Nice numbers, I dont think I remember what you are doing for engine management.


----------



## TIGninja (Mar 21, 2010)

Pats16vGTI said:


> Nice numbers, I dont think I remember what you are doing for engine management.


Haltech sport platinum 1000


----------



## Mark Morris (Dec 15, 2001)

TIGninja said:


> All you have to do is follow him around and wait for the parts to fall off


You're the one dropping parts on the track and dyno Chuck. Unfortunately they aren't any good once you're done with 'em.


----------



## TIGninja (Mar 21, 2010)

Mark Morris said:


> You're the one dropping parts on the track and dyno Chuck. Unfortunately they aren't any good once you're done with 'em.


That just means im trying harder then you are


----------



## Salsa GTI (Aug 29, 2000)

[email protected] said:


> I'm confused. I keep seeing different #s about salsas car. To my understanding it never made over 250whp with c2. But yet its posted here that he made 296whp? Went standalone and only gained 30hp, its alot but not worth it imo. Here's where he shows he only makes 248 on 24psi and posted the same vid
> 
> http://forums.vwvortex.com/showthre...ions-of-my-ABA-Turbo-dyno&highlight=Aba+turbo


on that vid yes....correct...the vid with the car smoking...melted pistons were sticking the ringa on 2 pistons...3-4.....320 at 24-25
.car ran much better with new pistons after that dyno run...
hereis an h20 dyno run with 17 psi and a fuel pump that died the next day.....tt 268 cam


----------



## nothing-leaves-stock (Mar 1, 2005)

yup, then more boost to 300ish
then sem and 320ish....


----------



## Salsa GTI (Aug 29, 2000)

the chip tune is flaky above 16 psi...the fuel curve is inconsistant...and the timing is to high......compair....

This ..............










or this..................










same setup same everything.......
top chart is 10psi then 24psi...no cool down...no magic
lower chart is 24 psi stage 2 440 injector chip tune..

It could have used a more efficiant turbo...a t3 to4b "S" trim.....63 stage 2 hot side.....not the best but it was cheep and better than the Xr4ti turbo it replaced..:laugh:
and one of the main factors in not installing a larger turbo was teh old manifold positioned the turbo against the fire wall with a "B" cover so the GT3082 with the "S" cocer was not going to happen without a major redo of everything


----------



## Pats16vGTI (Mar 2, 2004)

Anyone know if a obd2 vr6 throttle body will work in place of a obd2 aba throttle body? I want to start fabbing my short runner. I would like to use the larger throttle body if possible.


----------



## TIGninja (Mar 21, 2010)

Pats16vGTI said:


> Anyone know if a obd2 vr6 throttle body will work in place of a obd2 aba throttle body?
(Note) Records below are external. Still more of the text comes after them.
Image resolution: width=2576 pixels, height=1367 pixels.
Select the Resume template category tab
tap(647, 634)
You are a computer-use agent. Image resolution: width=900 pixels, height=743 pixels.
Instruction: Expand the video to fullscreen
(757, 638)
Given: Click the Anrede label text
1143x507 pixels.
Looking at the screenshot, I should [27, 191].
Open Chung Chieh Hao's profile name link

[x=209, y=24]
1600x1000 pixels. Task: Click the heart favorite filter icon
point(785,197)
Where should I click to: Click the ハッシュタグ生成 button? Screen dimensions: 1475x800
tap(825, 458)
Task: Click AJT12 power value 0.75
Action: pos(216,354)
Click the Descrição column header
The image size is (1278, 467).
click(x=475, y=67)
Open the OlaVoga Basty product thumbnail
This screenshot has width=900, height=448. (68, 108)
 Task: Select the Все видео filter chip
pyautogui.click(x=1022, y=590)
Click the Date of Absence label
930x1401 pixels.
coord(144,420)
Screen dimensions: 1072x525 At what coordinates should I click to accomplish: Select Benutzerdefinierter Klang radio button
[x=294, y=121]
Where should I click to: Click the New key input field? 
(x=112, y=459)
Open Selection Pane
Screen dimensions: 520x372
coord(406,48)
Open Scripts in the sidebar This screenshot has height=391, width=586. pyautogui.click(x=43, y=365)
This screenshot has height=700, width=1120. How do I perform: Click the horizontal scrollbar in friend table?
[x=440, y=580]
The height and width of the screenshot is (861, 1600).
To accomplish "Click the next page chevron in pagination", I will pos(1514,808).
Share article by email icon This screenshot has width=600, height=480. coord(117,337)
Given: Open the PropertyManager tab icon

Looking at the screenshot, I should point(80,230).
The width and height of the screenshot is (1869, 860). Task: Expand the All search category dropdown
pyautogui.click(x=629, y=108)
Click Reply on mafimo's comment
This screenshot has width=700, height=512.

I want to start fabbing my short runner. I would like to use the larger throttle body if possible.


They dont bolt on but they use the same TPS


----------



## Pats16vGTI (Mar 2, 2004)

Well I am custom making a sri so I can put any flange I want on it. I think they are like 2.75" ID I cant seem to find a dimension for the aba t-body anyone know?


----------



## GTI_22_VR6 (Jun 26, 2007)

Some good numbers from everyone... I'm new to the abaT and just got mine a couple weeks ago... clutch slips bad. You guys with 300 or close to it... what clutch are you guys running?


----------



## TIGninja (Mar 21, 2010)

GTI_22_VR6 said:


> Some good numbers from everyone... I'm new to the abaT and just got mine a couple weeks ago... clutch slips bad. You guys with 300 or close to it... what clutch are you guys running?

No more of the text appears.